現在、多くの学区や高等教育機関では、学術的誠実性に関する方針に生成 AI が考慮されていません。一部の学生が、AI の使用を明らかにせず、課題にこうしたツールを利用した可能性があることは認識しています。こうした行為は、学校の倫理規定に違反する可能性があるだけでなく、当社の利用規約にも抵触する場合があります。利用者は 13 歳以上でなければならず、13~18 歳の利用者がプラットフォームを使用するには、親または保護者の許可が必要です。
この 1 年で、さまざまな学区や大学が AI 生成コンテンツに関する新たな方針を策定しました。教育者の皆さまには、さまざまなアプローチをご自身で調査し、教育者と学生の双方にとって無理のないスケジュールで、最適な方法を見つけることをお勧めします。

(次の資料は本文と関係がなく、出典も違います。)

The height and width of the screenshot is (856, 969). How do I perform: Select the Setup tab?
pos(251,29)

また、当社は高等教育機関との提携にも積極的に投資しており、今後、学生や教育者による利用が拡大すると見込んでいます。当社は以下に取り組んでいます:
分析・調査のための高度な機能の強化
大学向けワークスペースで授業や業務を支援できる、カスタマイズ可能な GPT の提供
OpenAI との提携にご関心のある組織は、教育機関向けページをご覧ください。
AI 検出ツールは有効ですか?
端的に言えば、当社の経験では有効ではありません。検出ツールに関する当社の研究では、教育者の判断が学生に長期的な影響を及ぼし得ることを踏まえると、十分な信頼性があるとは認められませんでした。他の開発者も検出ツールを公開していますが、その有用性について当社からコメントすることはできません。

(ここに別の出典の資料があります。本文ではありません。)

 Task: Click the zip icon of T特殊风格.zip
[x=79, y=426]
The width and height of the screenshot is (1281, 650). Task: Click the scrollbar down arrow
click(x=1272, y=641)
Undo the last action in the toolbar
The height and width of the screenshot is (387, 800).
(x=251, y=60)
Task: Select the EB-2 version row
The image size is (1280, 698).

また、ChatGPT には、どのコンテンツが AI によって生成された可能性があるかについての「知識」はありません。「この[エッセイ]を書いたのはあなたですか?」や「これは AI が書いた可能性がありますか?」といった質問に対し、事実ではない回答をでっち上げることがあります。こうした回答は無作為で、事実に基づいていません。

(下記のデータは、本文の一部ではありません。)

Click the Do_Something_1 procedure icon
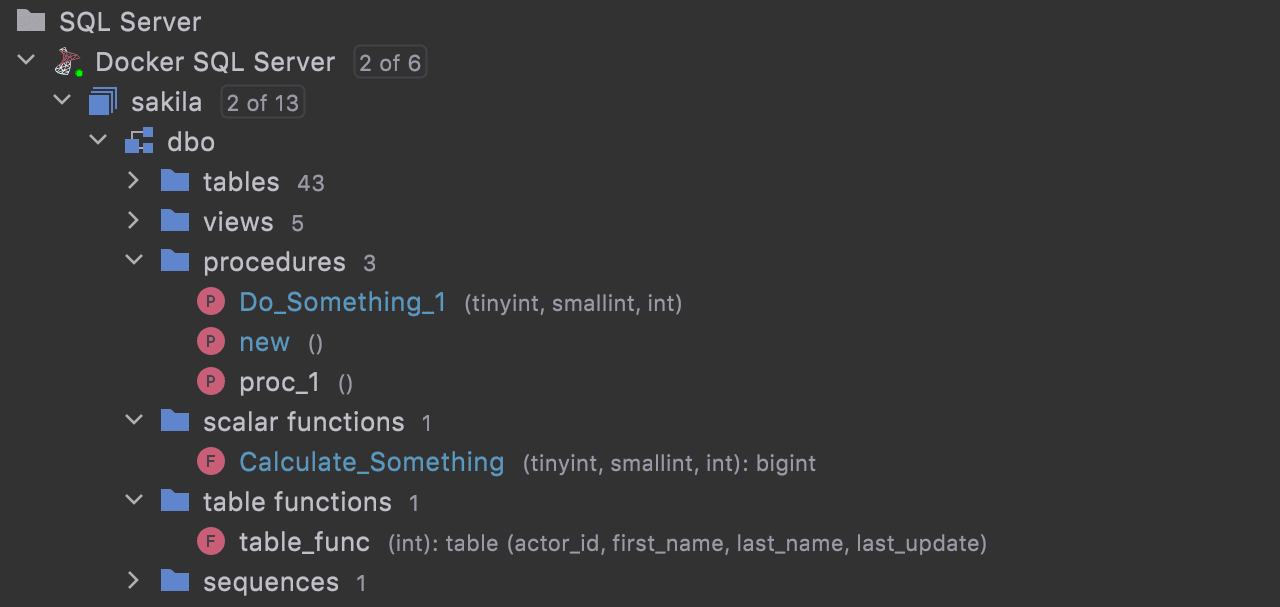The image size is (1280, 607). click(x=211, y=302)
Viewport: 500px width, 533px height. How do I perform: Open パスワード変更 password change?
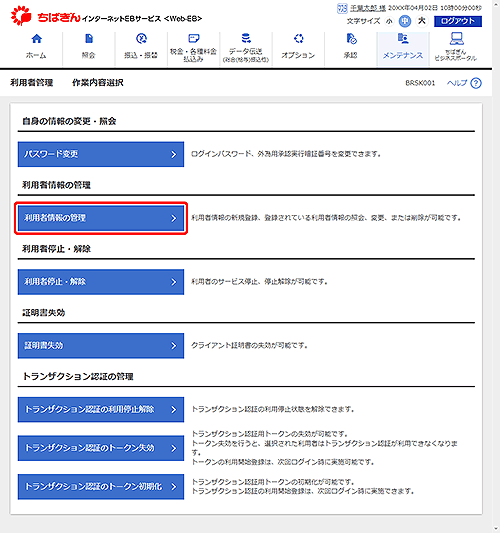click(101, 154)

検出ツールの問題点に関する研究を詳しく説明すると、重要な発見の一つは、人間が書いたコンテンツを AI が生成したものと判定する場合があることでした。
OpenAI で AI 生成コンテンツの検出ツールを訓練したところ、シェイクスピアの作品や米国独立宣言など、人間が書いた文章も AI 生成と判定されることが分かりました。
また、英語を第二言語として習得した、または学習中の学生や、特に定型的または簡潔な文章を書く学生が、不当に大きな影響を受ける可能性も示されました。
仮にこうしたツールが AI 生成コンテンツを正確に特定できたとしても(実際にはできません)、学生はわずかな編集を加えるだけで検出を回避できます。
一方で、他の方々が有用だと感じているアプローチもあります:
一部の教師が有用だと感じている方法の一つは、ChatGPT で行った特定の会話を共有するよう学生に促すことです(手順はこちら)。これには多くのメリットがあります:
作業過程の提示と形成的評価:
教育者は、学生が課題で ChatGPT や AI を使用する際に、その使用履歴と出典を記録するよう求めることができます。
教育者は、学生と ChatGPT とのやり取りを分析し、批判的思考や問題解決のアプローチを確認できます。
共有リンクを使えば、学生同士で互いの課題を確認でき、協働的な環境づくりにつながります。
AI との会話を記録しておくことで、学生は時間の経過に伴う自身の成長を振り返ることができます。質問する力、回答を分析する力、情報を統合する力がどのように伸びたかを確認できます。教師もこうした記録を活用して、一人ひとりに合わせたフィードバックを提供し、個々の成長を支援できます。
情報リテラシーと AI リテラシー:
学生は、AI と対話する能力や、AI システムの問題点に対する理解を示すことができます。教育者は、質問の質、得られた情報の関連性に加え、学生がその情報に疑問を持ち、再確認し、潜在的な偏りを考慮する必要性をどの程度理解しているかを評価できます。
ChatGPT のような AI ツールの利用が当たり前になる未来を見据えています。責任ある利用を促すことは、さまざまな場面で AI の活用が求められる未来に向けて、学生が備える助けになります。
説明責任の確保:
モデルとのやり取りを共有することで、学生は課題における AI の利用方法について説明責任を負うことになります。教育者は、学生が単に回答をコピーするのではなく、責任を持って有意義にツールを利用していることを確認できます。